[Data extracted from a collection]
|---|

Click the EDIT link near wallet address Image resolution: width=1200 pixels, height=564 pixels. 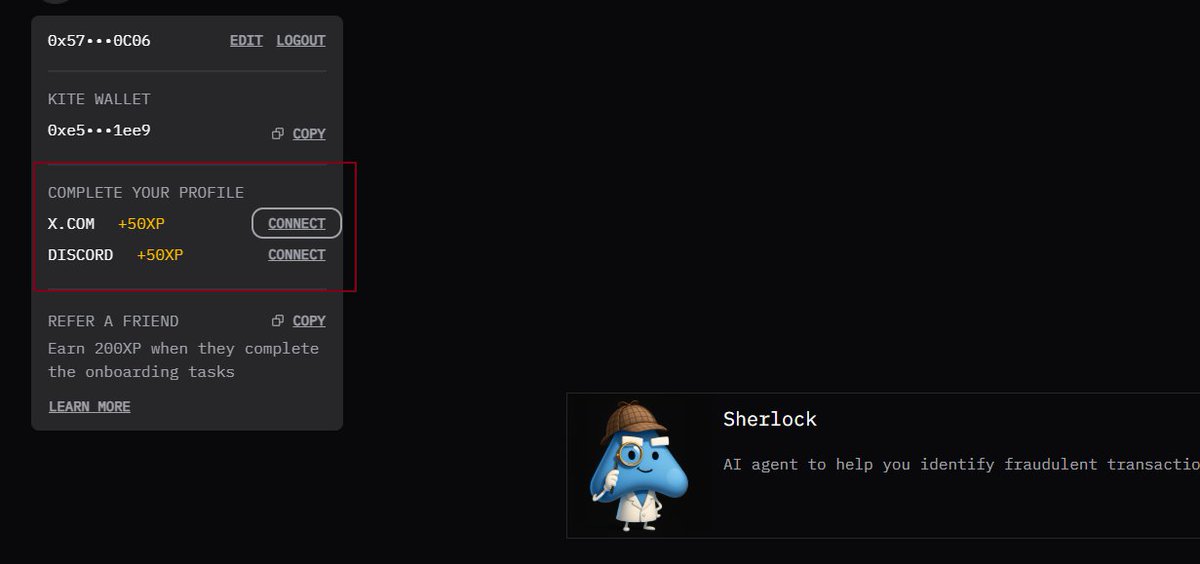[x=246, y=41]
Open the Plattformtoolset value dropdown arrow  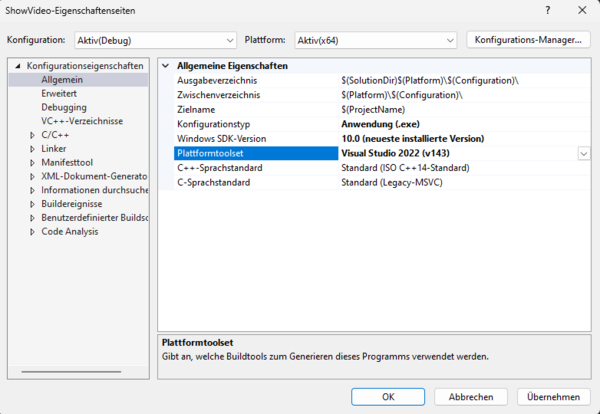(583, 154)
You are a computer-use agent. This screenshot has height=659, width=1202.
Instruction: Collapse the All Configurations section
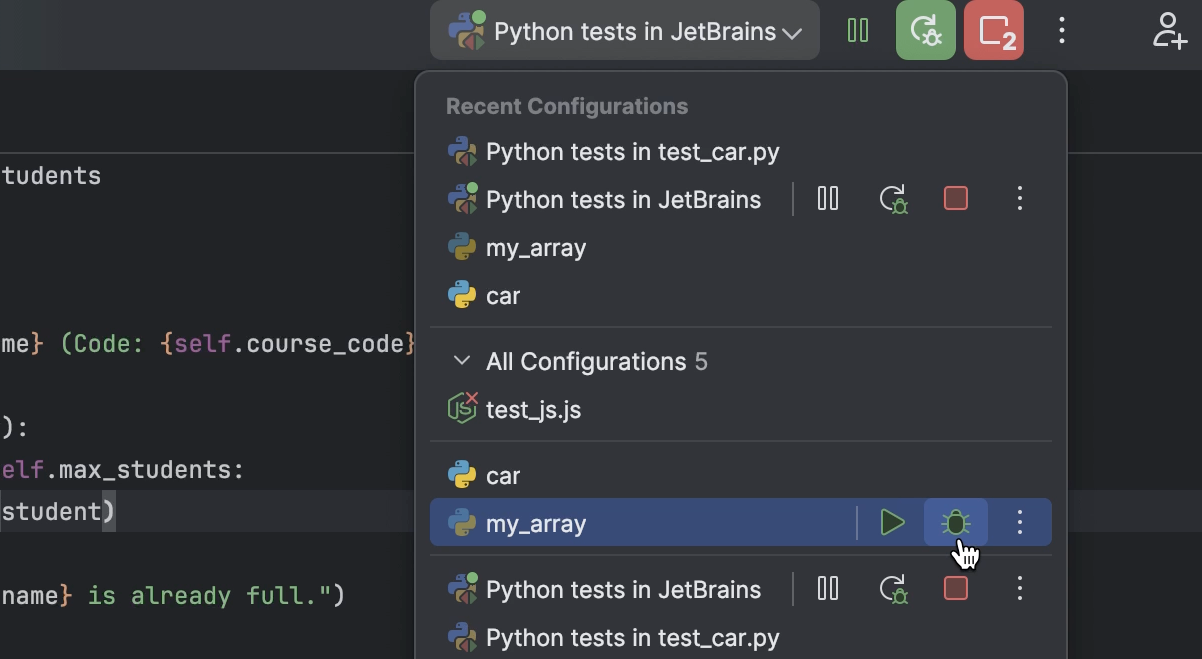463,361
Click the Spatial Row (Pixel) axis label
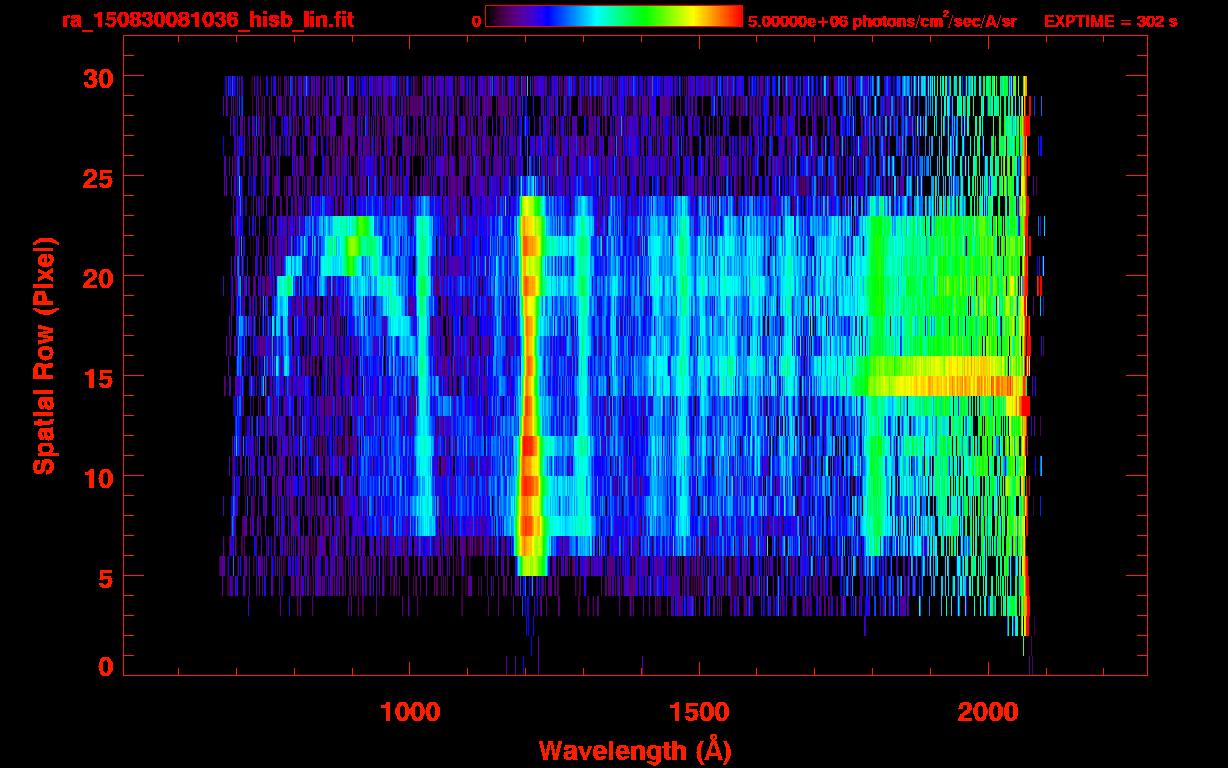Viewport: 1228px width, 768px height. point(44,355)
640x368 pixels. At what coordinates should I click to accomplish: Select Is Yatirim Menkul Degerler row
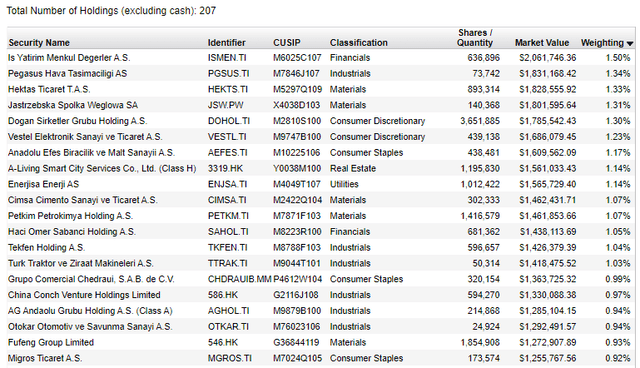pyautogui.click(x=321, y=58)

|---|

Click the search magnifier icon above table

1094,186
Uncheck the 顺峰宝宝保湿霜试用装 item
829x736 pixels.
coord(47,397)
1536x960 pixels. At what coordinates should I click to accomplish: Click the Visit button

|---|

● Activity
Reproduce, exactly as they stand in the data above, the lines from the one that holds "Uncheck the 顺峰宝宝保湿霜试用装 item" to the one that holds "1536x960 pixels. At", inclusive.

● Solution to this task
Uncheck the 顺峰宝宝保湿霜试用装 item
829x736 pixels.
coord(47,397)
1536x960 pixels. At what coordinates should I click to accomplish: Click the Visit button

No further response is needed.